Why Narrative Medicine May be the Discipline to Watch in 2015

If you’ve ever visited a doctor and felt that she just wasn’t listening to you describe your condition, you aren’t alone. In fact, many health care providers themselves wish that those in their field were more skilled at listening to patients’ accounts.

Things may be changing, thanks to the emerging field of narrative medicine.

What Narrative Medicine Is

Narrative medicine is a new field of research and health-care practice that centralizes the importance of patient and provider experiences in reconceptualizing compassionate, effective health care. The discipline draws principally upon literary theory, philosophy, and psychology, and aims to foster the acts of listening and recounting within clinical care settings.

Origin Story

The flagship narrative medicine program was founded in 2001 by Rita Charon, M.D., Ph.D. at Columbia University Medical Center, and from it, Columbia University launched a master of science (M.S.) program in 2009. While many medical schools, including the University of Virginia and Stanford University, have narrative medicine seminars, Columbia is currently the only school that offers a graduate degree in the field.

Credentialing

An M.S. in narrative medicine does not, on its own, qualify a graduate to provide clinical care, nor does it lead to licensure in the discipline. Most narrative medicine students are either mid-career professionals who are already qualified as doctors, nurses, social workers, or pastors, or they’re recent college graduates who plan to attend medical school. About a third of students in the program are educators, intellectuals, or artists whose goals include pursuits other than direct patient care.

Pedagogy

For program participants, the quintessential practices of narrative medicine are typically taught in workshops in which students collectively analyze literary or artistic works, which may include a poem, an excerpt from a novel, a work of art, or a performance piece. The discussions that unfold are lightly guided by a facilitator, who encourages students to explore the meaning and structure of the works examined. Seminars typically also include individual writing based on a prompt, such as, "Write about the memory of a place," followed by voluntary sharing.

Principles

The principle that underpins the narrative-medicine approach is that such skills as "close reading" will help students develop related skills in "close listening" as they interact with patients. Narrative medicine proponents argue that a health care professional who is listening attentively will also pick up information that may be relevant to the care she is providing; in addition, they emphasize that patients sense the greater receptivity in a provider trained in narrative medicine, and that they will accordingly expand their stories. In today’s health care settings, where a doctor's attention is frequently a scarce resource, this approach seeks to improve the quality of care delivered and to encourage close listening, reflective practice, and empathetic communication skills into the training of all health care professionals.
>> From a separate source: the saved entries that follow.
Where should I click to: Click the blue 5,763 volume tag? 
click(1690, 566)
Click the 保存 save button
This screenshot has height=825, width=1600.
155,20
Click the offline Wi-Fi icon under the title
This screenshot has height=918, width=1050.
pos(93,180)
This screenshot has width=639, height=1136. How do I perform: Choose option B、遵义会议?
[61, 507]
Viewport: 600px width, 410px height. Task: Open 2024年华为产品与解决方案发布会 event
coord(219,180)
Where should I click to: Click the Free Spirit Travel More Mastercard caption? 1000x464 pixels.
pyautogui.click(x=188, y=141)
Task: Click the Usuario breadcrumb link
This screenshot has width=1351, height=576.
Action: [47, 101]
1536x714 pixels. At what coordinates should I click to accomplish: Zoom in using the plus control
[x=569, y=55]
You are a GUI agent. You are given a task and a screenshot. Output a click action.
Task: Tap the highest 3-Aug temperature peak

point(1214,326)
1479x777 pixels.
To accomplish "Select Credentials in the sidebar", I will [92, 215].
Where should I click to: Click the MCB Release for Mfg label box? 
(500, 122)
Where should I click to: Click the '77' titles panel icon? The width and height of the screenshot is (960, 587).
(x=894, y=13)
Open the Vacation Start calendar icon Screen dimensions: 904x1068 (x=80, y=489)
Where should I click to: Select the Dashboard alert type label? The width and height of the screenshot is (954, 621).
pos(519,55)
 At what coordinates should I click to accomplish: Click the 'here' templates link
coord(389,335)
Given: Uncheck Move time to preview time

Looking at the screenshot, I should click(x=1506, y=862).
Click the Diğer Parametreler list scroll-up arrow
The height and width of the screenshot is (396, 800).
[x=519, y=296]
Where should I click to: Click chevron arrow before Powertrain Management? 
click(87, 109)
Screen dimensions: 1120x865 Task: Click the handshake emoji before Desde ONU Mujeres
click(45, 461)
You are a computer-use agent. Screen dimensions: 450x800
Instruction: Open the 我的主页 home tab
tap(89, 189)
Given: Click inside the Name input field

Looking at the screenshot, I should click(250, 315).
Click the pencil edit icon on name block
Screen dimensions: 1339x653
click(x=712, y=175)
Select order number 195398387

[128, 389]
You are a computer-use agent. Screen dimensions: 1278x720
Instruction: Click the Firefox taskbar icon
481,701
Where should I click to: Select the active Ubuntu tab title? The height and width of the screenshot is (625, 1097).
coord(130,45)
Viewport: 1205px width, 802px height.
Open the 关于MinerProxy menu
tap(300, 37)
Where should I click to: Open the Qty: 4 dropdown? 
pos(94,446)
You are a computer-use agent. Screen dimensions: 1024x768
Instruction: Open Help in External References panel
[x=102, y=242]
Who Should Pursue Narrative Medicine

While some students may find that a seminar is an adequate introduction to this emerging field, for those who want to develop more advanced practical skills or who want to advocate for a different model of health care services, Columbia’s 38-credit master’s provides an opportunity to learn the methodology deeply, to take relevant electives, and even to produce a capstone project. Courses may include a review of contemporary philosophy and ethics, literature of death and dying, or qualitative research methodology.

Field Growth

The practice of narrative medicine also offers a beneficial tool for care providers to discuss the ethical, emotional, and cultural experiences of delivering health care. Atul Gawande’s recent book Being Mortal — and the widespread popularity it has seen among the general public and care providers — seems to point to a cultural shift regarding the emphasis to place on the non-mechanistic aspects of care. These include everything that is unlikely to show up on a patient’s medical chart. Proponents like Rita Charon and Atul Gawande aim to remind health-care professionals that their role is not just to fix faulty parts, but also to act as trusted advocates and listeners for the trials their patients are facing.